Entries in a dataset:

• • • • • • •

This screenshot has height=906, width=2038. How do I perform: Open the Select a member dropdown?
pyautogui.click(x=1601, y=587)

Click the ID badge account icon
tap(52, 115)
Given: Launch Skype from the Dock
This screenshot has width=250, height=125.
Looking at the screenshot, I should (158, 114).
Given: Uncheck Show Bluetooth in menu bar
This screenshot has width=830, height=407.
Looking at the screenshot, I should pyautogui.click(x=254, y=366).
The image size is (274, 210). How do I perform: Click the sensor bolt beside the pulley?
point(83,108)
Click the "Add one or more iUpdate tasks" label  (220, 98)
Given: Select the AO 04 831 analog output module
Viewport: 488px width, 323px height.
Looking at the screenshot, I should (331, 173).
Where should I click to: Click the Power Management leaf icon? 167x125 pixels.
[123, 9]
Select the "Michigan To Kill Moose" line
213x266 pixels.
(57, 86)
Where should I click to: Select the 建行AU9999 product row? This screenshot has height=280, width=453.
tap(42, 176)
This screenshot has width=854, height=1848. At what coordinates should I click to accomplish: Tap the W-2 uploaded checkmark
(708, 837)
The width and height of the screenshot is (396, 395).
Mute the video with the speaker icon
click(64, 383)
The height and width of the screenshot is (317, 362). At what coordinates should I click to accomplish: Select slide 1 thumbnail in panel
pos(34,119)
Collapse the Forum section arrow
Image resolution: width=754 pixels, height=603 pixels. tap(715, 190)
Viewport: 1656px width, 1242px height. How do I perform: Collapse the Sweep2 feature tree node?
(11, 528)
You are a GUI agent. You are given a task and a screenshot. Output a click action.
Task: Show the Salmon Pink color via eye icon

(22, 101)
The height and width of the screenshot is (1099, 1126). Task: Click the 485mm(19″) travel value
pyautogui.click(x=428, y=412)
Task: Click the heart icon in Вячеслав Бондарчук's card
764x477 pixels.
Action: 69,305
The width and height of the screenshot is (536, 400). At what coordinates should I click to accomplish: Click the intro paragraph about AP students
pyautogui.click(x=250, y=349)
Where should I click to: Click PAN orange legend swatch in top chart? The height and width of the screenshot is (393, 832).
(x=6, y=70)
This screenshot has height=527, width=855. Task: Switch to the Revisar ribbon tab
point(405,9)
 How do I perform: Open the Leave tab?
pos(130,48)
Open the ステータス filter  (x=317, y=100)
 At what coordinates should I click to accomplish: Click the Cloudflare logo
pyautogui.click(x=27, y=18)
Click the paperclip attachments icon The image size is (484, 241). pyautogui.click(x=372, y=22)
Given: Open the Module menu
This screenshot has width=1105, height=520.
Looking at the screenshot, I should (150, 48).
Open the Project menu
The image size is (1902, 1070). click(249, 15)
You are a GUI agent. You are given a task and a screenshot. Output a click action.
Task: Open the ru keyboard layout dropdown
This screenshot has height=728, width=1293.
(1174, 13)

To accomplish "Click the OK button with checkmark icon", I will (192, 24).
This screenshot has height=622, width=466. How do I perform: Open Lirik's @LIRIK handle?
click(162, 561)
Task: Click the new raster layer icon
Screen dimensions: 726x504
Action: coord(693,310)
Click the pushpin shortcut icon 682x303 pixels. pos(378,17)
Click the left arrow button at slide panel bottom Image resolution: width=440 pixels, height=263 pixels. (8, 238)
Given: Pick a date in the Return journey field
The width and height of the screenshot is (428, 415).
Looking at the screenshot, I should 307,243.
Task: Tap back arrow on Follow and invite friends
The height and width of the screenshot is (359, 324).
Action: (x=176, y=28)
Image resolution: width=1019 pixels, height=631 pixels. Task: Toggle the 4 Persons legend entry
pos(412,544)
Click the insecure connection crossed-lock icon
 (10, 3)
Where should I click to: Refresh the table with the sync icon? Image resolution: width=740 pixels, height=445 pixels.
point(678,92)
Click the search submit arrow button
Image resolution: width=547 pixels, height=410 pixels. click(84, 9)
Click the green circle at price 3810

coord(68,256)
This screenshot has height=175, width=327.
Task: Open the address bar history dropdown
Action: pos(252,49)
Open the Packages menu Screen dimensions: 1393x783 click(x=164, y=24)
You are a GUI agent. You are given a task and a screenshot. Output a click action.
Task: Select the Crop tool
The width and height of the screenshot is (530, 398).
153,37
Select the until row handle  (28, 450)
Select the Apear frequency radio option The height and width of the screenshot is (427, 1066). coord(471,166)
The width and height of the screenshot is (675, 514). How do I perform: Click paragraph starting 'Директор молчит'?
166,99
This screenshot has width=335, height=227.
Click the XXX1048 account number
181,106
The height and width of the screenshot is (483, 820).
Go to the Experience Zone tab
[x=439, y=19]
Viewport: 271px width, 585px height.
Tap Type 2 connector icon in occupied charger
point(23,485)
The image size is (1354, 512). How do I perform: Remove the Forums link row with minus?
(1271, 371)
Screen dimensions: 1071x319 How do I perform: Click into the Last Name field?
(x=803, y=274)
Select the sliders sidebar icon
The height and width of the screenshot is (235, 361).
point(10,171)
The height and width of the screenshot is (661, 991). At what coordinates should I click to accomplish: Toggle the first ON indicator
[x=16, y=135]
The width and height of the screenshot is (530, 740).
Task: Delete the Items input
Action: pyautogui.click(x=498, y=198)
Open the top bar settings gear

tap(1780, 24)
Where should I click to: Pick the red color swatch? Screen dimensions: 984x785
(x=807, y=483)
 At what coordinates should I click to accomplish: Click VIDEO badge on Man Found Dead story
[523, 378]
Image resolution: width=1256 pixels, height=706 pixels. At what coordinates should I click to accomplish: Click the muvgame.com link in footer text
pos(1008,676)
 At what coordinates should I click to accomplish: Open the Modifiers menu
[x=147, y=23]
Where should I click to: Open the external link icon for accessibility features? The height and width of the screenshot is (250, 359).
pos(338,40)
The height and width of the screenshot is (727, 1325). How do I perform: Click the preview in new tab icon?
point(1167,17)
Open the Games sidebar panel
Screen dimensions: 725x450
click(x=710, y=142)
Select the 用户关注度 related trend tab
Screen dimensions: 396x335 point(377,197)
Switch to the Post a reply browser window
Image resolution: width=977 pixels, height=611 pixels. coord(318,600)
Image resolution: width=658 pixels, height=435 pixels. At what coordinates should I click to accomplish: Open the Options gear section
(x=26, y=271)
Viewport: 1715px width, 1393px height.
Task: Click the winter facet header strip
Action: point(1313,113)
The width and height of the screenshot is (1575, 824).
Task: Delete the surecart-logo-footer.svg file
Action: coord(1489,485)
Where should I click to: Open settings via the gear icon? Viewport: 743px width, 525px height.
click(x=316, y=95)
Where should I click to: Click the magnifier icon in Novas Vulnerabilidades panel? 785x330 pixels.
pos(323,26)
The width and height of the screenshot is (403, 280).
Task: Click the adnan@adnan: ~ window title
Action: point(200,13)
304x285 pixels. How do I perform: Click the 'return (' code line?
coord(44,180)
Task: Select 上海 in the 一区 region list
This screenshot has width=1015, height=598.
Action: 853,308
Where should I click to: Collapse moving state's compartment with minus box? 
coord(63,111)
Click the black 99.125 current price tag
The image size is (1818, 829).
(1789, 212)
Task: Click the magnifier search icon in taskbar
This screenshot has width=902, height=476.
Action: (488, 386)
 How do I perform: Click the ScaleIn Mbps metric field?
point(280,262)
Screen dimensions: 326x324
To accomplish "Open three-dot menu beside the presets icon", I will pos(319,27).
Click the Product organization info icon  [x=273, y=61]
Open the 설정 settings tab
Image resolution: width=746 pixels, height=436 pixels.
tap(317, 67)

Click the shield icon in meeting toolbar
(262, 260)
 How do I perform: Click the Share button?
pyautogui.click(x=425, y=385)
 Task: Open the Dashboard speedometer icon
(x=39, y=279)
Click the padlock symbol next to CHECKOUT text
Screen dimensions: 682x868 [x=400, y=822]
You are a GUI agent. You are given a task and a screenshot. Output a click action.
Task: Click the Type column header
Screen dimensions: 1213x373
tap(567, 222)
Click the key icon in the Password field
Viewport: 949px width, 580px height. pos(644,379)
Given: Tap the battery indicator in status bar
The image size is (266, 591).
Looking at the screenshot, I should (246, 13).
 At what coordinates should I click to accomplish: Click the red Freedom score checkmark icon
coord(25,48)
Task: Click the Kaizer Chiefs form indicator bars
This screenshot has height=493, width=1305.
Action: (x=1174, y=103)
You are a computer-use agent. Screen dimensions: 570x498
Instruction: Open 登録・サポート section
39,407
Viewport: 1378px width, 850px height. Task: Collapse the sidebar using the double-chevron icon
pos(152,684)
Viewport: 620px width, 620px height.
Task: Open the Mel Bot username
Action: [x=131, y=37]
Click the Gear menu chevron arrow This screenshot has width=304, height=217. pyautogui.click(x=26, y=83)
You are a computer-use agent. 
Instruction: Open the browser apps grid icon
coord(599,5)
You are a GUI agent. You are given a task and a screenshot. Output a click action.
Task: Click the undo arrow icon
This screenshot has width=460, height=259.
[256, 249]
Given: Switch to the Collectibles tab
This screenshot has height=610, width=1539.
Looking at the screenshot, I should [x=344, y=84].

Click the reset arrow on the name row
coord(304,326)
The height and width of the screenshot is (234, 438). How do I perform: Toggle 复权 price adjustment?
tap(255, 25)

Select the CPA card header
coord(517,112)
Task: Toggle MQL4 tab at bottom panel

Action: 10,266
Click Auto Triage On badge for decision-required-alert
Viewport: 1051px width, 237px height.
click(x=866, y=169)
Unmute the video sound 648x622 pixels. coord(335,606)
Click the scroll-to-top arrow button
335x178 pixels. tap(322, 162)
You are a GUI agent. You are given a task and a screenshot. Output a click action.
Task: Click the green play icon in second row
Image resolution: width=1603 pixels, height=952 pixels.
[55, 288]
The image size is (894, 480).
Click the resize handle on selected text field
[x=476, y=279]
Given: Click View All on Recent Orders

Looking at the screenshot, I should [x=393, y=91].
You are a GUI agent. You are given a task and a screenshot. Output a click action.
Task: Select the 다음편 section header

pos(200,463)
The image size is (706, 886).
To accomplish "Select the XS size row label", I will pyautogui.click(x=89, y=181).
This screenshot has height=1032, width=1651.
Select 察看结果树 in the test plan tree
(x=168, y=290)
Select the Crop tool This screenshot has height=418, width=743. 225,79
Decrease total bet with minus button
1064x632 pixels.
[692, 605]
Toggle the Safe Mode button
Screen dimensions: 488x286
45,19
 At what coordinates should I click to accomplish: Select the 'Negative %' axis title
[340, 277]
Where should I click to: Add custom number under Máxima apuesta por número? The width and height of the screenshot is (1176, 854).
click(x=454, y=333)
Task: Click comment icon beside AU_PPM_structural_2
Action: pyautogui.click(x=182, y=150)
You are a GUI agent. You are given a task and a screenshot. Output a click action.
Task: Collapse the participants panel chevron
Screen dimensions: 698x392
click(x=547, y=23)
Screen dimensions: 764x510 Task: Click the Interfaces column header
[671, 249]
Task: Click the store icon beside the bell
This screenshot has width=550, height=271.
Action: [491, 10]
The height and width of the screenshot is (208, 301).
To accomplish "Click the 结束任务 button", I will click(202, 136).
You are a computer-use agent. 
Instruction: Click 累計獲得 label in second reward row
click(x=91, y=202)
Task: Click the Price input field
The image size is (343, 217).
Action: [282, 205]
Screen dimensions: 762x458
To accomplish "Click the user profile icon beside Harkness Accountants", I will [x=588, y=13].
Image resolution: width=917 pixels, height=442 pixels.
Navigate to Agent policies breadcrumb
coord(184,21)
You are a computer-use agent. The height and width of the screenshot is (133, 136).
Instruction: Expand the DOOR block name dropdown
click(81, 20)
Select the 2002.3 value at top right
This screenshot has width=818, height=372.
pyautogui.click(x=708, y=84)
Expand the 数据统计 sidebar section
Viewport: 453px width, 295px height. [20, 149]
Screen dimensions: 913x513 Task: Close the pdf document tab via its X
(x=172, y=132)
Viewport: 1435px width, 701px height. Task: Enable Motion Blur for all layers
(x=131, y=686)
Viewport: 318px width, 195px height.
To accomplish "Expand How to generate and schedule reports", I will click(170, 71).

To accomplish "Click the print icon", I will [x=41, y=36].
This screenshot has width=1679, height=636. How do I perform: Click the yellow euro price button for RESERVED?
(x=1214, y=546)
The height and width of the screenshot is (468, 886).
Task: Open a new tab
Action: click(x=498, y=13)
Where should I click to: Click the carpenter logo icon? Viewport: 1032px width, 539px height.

• • • • • • •

> **WORK TO COMPLETE**
Copy the entries from the line with "Open the Games sidebar panel" up to and including the line with "click(x=316, y=95)", substituting "cog" for every "gear" and changing nothing else.

> **RESULT OF THE TASK**
Open the Games sidebar panel
Screen dimensions: 725x450
click(x=710, y=142)
Select the 用户关注度 related trend tab
Screen dimensions: 396x335 point(377,197)
Switch to the Post a reply browser window
Image resolution: width=977 pixels, height=611 pixels. coord(318,600)
Image resolution: width=658 pixels, height=435 pixels. At what coordinates should I click to accomplish: Open the Options cog section
(x=26, y=271)
Viewport: 1715px width, 1393px height.
Task: Click the winter facet header strip
Action: point(1313,113)
The width and height of the screenshot is (1575, 824).
Task: Delete the surecart-logo-footer.svg file
Action: coord(1489,485)
Where should I click to: Open settings via the cog icon? Viewport: 743px width, 525px height.
click(x=316, y=95)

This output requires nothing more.